Do you understand that nothing you ever do will cause Him to love you any more or any less? You are loved and accepted through the merit of Yeshua the Christ. Yeshua  rendered perfect obedience to God and you have received His righteousness by grace through faith.

Why do you do what you do? Do you do it out of a love for God? The person living by grace tries to live a holy life out of a loving response to the abundant grace of God already manifested in Christ.
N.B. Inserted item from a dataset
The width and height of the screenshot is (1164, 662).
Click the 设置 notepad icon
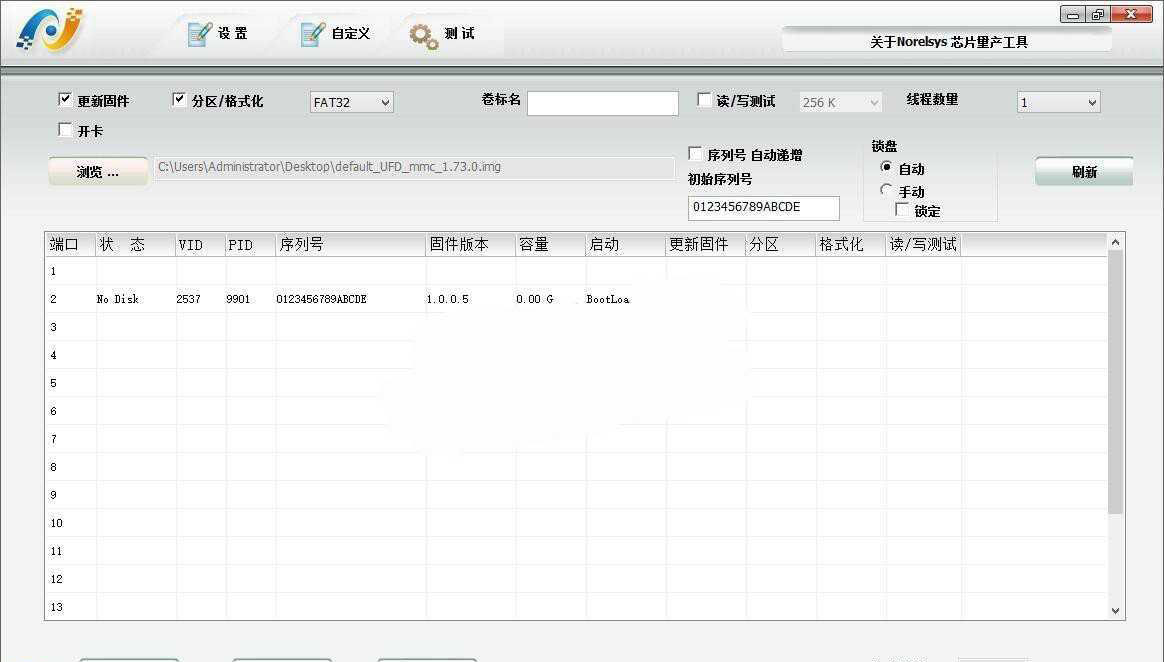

For the love of Christ controls us, because we have concluded this: that one has died for all, therefore all have died; and he died for all, that those who live might no longer live for themselves but for him who for their sake died and was raised. 2 Corinthians 5:14-15 ESV

It is the love of Christ that compels us to no longer live for ourselves but for Him. The word "controls" here is the Greek word sunecho which means "to hold together, i.e. to compress, constrain, hold, keep in."

So, gratitude should be our primary motive, but secondarily, we should live holy because not to brings God's temporal judgment. James is stressing the importance of works which we have defined as love in the life of a believer. Without works, walking in love, our faith will die.

For as the body apart from the spirit is dead, so also faith apart from works is dead. James 2:26 ESV

Last week we looked at verses 14-17. Today we'll resume that study at verses 18. Here James introduces the words of an imaginary objector to his ideas.

But someone will say, "You have faith and I have works." Show me your faith apart from your works, and I will show you my faith by my works. You believe that God is one; you do well. Even the demons believe—and shudder! James 2:18-19 ESV

Both of these verses belong to the objector. The response of James only begins in verse 20. The literary format James uses here was familiar in ancient times from the Greek diatribe. The diatribe was a learned and argumentative form of communication. The two phrases "But someone will say" (verse 18), and "Do you want to be shown, you foolish person" (verse 20) clearly show that the diatribe format is being employed. These two phrases bracket the words of the objector in verses 18 -19.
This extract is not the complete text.